Mes cinq années de prison furent effacées.

Il me restait les autres. Je dus les achever.

Cependant, je bénéficiai de quelques jours de liberté. Voici comment. Clemenceau tombé, Briand prit le pouvoir et l’on parla tout de suite d’apaisement. Le fait est qu’il y eut une certaine détente. Le « malfaiteur public », disparu, on respira plus à l’aise.

Vers la fin août 1909, le directeur de la prison nous fit appeler et nous dit :

— Messieurs, le gouvernement est décidé à vous accorder la libération conditionnelle. Il ne vous reste qu’à donner votre signature.

Et, du doigt, il désignait quelques paperasses.

— Mais, dit Almereyda, nous n’avons rien réclamé.

— C’est exact. Mais vous pouvez signer votre demande. Ca n’a aucune importance. Simple formalité.

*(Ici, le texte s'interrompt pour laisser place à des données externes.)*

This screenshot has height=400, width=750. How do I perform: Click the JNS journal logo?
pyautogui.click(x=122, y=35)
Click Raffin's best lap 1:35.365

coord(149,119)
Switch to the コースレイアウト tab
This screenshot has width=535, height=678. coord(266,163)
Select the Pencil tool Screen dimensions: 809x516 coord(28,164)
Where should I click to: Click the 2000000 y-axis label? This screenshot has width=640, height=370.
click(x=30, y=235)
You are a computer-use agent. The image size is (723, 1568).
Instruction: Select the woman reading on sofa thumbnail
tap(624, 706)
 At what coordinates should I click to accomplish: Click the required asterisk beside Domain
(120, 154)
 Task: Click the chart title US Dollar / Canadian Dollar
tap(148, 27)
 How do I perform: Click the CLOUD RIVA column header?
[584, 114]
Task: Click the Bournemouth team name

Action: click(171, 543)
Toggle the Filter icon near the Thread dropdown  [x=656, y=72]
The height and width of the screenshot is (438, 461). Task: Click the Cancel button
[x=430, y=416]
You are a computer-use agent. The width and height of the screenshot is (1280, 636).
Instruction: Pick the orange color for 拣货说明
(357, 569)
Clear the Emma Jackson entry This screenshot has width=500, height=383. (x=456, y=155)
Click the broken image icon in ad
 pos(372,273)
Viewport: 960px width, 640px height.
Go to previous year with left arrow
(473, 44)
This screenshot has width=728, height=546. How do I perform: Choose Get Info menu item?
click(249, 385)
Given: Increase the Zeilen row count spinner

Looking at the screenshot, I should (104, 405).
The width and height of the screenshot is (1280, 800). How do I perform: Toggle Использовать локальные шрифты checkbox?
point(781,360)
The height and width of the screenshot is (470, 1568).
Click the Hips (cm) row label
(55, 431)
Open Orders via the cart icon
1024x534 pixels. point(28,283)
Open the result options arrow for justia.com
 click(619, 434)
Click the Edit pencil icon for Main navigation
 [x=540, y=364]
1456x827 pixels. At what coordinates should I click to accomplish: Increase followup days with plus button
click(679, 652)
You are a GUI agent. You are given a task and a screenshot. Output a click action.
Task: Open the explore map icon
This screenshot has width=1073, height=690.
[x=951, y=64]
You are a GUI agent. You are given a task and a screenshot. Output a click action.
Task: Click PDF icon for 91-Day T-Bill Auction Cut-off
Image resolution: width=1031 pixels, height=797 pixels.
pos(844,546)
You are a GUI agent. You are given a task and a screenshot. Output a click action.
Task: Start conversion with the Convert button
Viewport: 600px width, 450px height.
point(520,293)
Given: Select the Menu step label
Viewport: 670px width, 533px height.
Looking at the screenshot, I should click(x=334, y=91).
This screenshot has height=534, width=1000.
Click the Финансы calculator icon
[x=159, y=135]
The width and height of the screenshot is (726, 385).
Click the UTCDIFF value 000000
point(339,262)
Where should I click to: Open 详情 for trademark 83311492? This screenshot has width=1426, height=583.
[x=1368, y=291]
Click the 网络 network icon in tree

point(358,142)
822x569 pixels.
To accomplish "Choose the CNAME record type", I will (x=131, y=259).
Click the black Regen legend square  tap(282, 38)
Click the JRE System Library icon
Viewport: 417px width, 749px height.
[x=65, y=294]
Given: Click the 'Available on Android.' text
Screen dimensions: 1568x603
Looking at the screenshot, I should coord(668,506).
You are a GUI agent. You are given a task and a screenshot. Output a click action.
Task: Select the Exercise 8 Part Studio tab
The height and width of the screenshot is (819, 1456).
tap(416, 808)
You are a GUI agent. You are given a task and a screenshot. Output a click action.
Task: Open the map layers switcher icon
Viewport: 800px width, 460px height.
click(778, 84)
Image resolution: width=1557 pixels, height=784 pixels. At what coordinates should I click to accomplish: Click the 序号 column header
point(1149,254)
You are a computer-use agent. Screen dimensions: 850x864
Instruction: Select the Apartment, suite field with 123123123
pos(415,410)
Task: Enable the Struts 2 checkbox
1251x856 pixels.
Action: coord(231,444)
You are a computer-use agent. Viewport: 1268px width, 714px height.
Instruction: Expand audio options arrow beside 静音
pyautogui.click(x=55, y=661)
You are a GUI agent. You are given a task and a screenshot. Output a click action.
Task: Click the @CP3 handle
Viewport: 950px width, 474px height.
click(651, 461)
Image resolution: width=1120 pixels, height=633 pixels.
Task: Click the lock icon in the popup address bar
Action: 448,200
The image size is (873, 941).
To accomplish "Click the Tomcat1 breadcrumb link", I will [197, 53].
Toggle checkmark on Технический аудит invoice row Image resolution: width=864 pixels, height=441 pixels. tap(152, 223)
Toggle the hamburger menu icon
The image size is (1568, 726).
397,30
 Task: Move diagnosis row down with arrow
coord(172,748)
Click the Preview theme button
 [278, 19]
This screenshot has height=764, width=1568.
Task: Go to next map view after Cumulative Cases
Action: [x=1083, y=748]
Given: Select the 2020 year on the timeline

Nous nous consultâmes, rapidement, du regard, et Almereyda reprit la parole.

— Nous ne signerons pas.

— Comment ! Vous refusez la liberté ?

— Pas du tout. Mais nous ne voulons rien demander et, surtout, rien devoir au gouvernement.

Le directeur insista. Peine perdue. Mais, quelques jours après, il revint à la charge. Nouveaux refus. Une troisième fois, il nous fit appeler. Nous le suppliâmes de nous laisser en paix.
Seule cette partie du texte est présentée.